I had my run-ins with teachers, but the best teachers were the ones who understood that I was unable to do what other students could do in the same time frame. Some just didn't get it. —Alex Nikols
SALT LAKE CITY — Trevor Alvord had no idea he was dyslexic until he graduated high school.
"I just thought I was stupid," he said, adding that his mother had to read all of his homework and reading assignments to him in order for him to understand and succeed through the years of grade school and beyond.
Now, his 9-year-old twin sons are inflicted with the same hereditary learning disorder, and he finds himself reading to them, as expensive tutoring is out of reach.
"It's hard, because they look normal," Alvord said. "There's no visible difference for them, but, internally, they don't have the same capability as other kids their age."
About one in five people is dyslexic, according to the National Institutes of Health, but many live without a diagnosis, which is sometimes difficult to obtain. And without a diagnosis, the proper interventions cannot be put into effect, causing set-backs in learning and discomfort in educational settings.
Sen. Aaron Osmond, R-South Jordan, hopes to change the outlook for dyslexic Utah children.
He plans to back a bill that would provide school districts in Utah with funding to better train teachers to identify and help treat dyslexia.

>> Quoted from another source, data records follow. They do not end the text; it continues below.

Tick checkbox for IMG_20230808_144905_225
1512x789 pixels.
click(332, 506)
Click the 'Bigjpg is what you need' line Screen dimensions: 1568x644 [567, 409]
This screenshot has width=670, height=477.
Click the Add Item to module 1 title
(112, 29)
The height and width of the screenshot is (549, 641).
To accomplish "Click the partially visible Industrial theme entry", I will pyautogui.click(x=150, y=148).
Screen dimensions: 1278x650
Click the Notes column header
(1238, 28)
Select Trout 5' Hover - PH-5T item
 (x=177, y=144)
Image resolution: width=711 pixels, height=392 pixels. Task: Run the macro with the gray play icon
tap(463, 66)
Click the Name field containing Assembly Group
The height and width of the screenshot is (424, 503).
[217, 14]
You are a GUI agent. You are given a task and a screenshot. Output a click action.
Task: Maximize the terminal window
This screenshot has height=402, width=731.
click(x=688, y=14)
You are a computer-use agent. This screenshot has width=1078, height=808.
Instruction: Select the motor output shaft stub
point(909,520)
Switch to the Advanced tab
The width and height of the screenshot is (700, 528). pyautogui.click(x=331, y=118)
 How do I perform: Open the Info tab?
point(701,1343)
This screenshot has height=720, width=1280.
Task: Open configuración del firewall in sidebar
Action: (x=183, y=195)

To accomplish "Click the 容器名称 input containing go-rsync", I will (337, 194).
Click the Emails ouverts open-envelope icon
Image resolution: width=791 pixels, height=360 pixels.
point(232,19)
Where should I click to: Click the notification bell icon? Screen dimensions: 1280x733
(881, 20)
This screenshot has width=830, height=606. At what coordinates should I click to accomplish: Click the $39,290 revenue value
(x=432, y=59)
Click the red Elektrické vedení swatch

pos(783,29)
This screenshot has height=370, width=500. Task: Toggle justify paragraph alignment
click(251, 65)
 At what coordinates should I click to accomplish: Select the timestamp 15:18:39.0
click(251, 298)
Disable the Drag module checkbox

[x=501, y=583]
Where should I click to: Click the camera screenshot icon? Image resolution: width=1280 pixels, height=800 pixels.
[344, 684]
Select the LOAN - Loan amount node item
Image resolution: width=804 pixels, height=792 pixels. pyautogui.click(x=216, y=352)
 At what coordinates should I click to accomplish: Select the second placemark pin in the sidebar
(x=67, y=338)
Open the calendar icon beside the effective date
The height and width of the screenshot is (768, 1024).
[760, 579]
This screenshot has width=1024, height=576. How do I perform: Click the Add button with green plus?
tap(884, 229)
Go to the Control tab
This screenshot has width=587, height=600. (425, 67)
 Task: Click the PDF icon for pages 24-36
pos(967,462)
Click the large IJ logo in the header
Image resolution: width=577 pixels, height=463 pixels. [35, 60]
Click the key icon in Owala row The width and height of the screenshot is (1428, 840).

"If we can get to a child early in their education, they have a better chance of mainstreaming with other kids their age and we save money down the road," Osmond said during a rally to raise awareness of dyslexia at the State Capitol on Saturday. "It's an important investment and it is important to provide the necessary services for these kids."
"Our districts can afford to do this, we just need to show them there is a benefit to do so," he said. About a third of dyslexic kids receive the help they need and only one in 10 qualify for special education interventions, according to DyslexiaHelp, an organization of the University of Michigan.
"I had my run-ins with teachers, but the best teachers were the ones who understood that I was unable to do what other students could do in the same time frame," said Alex Nikols of Draper. "Some just didn't get it."
Nikols remained undiagnosed until the fourth grade, despite all kinds of testing and psychological trickery, including a stint of homeschooling and advice to read with tinted glasses.
"I've just come to realize that whatever I try, I've got to work harder than most people and I have to persevere," Nikols said. He uses electronic devices to record his classes and have notes read aloud to him for study. Even with dyslexia, Nikols graduated high school this year with an advanced diploma and college credit. He plans to attend Salt Lake Community College before pursuing a mechanical engineering degree from Utah State University.
Dyslexia is neurological in nature, and is exhibited most commonly with reading, spelling and word recognition difficulties. It can be associated with other conditions, such as attention deficit disorder and is a lifelong issue, according to DyslexiaHelp. Children with dyslexia often have trouble applying phonetic learning methods that are taught in traditional schools.
"They need to be taught each sound and how that sound fits with the letters," said Karee Atkinson, who has dyslexia and is vice president of the Decoding Dyslexia Utah chapter.
Up to now, she said, the only way for Utah kids to get help is through special education, for which they sometimes do not qualify because they aren't far enough behind their peers or have learned to hide or cope with their deficiencies.
"These are brilliant kids," Atkinson said. "You don't want to miss these kids. Society needs these brains."
The local organization aims to garner more support for kids and adults with dyslexia, who struggle to learn to read. Hopes are that as awareness of the disorder grows, so will available resources, as Alvord said his boys basically had to start over after moving a few years ago to Utah from Virginia, where the school system worked with them often.
He said his sons' disorder is often exploited by peers and teachers who don't understand dyslexia very well, which "also needs to change."
"It's hard to find a tutor who is trained to teach the way these kids learn," said Maja Wells, of Sandy. While she navigated the educational difficulties of her first dyslexic son along, she estimates she has spent more than $20,000 on tutoring for the three of her four children who are dyslexic in the last seven years.
"They can be taught," she said, adding that she believes non-dyslexic kids could learn to read better and faster using phonemic methods used to teach dyslexic children.
"Them knowing at a younger age gives them more strength and understanding," Alvord said. He and his wife, Randa Alvord, president of Decoding Dyslexia Utah, have another daughter who is not dyslexic and he said she is close to surpassing her brothers in reading ability.
But the boys don't let it bother them too much.
"I think it rocks," said Damon Alvord, 9. "You can't read as good, but you know more math and can do more stuff in other subjects."